Gilbert-Kawai et al. (BJA Education, 2022Cet article présente des stratégies actualisées de prise en charge périopératoire des patients atteints d'hépatopathie, en insistant sur l'utilisation d'outils de stratification du risque modernes (CTP, MELD et VOCAL-Penn) et sur une prise en charge multidisciplinaire précoce, notamment pour les patients à haut risque ou décompensés.
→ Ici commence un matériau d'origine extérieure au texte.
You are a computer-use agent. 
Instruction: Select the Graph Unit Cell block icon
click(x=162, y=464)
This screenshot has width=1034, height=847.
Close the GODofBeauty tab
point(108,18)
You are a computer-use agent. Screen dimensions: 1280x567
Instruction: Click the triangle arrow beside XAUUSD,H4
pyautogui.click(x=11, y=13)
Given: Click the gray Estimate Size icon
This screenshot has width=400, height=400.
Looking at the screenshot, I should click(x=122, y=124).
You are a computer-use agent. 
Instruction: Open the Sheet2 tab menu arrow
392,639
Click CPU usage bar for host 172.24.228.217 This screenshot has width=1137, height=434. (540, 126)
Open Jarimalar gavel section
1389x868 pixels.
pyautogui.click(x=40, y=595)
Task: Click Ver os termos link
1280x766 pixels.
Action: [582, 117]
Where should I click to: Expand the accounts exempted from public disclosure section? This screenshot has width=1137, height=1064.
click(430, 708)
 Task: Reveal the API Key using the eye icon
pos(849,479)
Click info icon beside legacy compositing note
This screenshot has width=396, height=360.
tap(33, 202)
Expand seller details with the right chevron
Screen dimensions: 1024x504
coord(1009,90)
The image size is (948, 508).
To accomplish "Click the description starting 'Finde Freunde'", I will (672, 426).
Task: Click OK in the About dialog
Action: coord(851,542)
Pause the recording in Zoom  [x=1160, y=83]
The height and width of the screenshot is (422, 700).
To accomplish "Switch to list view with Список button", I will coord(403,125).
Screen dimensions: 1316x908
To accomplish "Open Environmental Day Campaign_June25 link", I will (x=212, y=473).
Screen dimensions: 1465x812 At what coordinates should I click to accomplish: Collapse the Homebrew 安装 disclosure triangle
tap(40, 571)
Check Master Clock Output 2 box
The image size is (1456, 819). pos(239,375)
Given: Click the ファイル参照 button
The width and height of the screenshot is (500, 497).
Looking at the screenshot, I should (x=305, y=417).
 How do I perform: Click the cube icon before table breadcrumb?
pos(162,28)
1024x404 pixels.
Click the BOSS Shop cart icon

Les auteurs soulignent le changement de paradigme vers une « hémostase rééquilibrée », déconseillant l'administration prophylactique systématique de plasma frais congelé (PFC) en cas d'INR élevé et recommandant plutôt un test viscoélastique (par exemple, ROTEM/ROTEG) pour guider la transfusion, la transfusion de plaquettes étant généralement réservée aux numérations inférieures à 50 × 10⁹/L. Ils insistent également sur une gestion hémodynamique peropératoire rigoureuse afin de prévenir l'insuffisance rénale aiguë (IRA) et la décompensation hépatique, l'évitement des médicaments néphrotoxiques/hépatotoxiques et la surveillance postopératoire en soins intensifs/unité de soins continus pour la détection précoce d'encéphalopathies, d'infections et de dysfonctionnements de la synthèse protéique.